What is required: Every line of the material below in which "computer" shows up is to be located and copied.

Input data Block Start

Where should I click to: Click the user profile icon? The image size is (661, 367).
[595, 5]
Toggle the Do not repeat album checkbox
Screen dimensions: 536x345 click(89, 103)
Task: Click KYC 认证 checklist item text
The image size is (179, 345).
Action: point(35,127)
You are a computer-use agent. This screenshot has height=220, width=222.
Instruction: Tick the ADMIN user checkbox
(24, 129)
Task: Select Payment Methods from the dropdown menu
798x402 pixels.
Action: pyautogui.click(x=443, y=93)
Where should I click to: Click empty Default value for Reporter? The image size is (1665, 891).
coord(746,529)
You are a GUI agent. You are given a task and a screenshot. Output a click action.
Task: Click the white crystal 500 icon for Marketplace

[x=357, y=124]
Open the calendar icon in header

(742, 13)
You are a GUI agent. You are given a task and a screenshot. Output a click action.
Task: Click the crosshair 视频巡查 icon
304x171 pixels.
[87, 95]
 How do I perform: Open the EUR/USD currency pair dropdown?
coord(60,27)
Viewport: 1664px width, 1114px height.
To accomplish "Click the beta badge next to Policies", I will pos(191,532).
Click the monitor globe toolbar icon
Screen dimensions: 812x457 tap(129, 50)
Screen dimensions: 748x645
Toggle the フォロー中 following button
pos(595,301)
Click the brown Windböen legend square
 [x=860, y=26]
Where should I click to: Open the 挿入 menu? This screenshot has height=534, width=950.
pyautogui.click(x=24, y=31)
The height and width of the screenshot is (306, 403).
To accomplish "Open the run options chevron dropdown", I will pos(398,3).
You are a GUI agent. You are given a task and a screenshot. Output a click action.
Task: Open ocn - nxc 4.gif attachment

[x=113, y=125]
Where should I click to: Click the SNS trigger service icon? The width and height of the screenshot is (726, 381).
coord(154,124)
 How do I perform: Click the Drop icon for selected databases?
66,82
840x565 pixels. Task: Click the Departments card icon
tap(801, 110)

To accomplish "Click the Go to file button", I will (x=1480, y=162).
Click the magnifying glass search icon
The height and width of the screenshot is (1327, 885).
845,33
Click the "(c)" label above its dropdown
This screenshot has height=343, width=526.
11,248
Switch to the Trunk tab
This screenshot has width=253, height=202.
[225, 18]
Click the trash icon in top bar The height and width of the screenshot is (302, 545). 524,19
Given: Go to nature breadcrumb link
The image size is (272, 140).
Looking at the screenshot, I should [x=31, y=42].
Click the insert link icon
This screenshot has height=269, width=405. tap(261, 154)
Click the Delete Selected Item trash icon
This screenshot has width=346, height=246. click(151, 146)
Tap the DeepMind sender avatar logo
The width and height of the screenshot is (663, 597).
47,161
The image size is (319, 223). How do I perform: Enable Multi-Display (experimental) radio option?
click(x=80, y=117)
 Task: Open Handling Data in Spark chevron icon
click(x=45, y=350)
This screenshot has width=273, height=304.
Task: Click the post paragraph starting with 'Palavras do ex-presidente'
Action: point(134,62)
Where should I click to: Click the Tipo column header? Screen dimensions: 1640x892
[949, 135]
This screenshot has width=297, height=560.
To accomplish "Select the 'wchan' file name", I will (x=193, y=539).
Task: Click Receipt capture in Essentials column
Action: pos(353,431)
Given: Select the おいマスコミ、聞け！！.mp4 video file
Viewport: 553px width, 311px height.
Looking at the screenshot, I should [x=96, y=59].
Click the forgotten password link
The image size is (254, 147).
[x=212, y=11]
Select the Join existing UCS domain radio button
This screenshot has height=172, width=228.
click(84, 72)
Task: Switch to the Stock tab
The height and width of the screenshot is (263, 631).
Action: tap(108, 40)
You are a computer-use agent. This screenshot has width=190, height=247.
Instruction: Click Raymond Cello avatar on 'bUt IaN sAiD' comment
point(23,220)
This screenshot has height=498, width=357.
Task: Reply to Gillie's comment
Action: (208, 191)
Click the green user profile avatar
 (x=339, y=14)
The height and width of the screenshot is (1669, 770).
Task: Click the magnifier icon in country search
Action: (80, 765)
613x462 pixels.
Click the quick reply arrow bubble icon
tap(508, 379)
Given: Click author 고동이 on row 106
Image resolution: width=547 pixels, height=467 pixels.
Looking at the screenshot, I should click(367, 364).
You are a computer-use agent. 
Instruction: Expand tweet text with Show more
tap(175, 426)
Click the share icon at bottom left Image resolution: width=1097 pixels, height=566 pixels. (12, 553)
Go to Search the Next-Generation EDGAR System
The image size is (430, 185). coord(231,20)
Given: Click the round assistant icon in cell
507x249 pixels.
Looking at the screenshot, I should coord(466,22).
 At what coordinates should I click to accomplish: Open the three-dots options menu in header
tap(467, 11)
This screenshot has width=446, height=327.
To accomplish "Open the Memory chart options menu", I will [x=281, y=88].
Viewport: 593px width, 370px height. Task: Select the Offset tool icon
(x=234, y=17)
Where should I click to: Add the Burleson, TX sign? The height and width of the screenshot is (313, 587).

Input data Block End

Task output:
You are a computer-use agent. This screenshot has height=220, width=222.
You are a computer-use agent. This screenshot has width=190, height=247.
You are a computer-use agent. 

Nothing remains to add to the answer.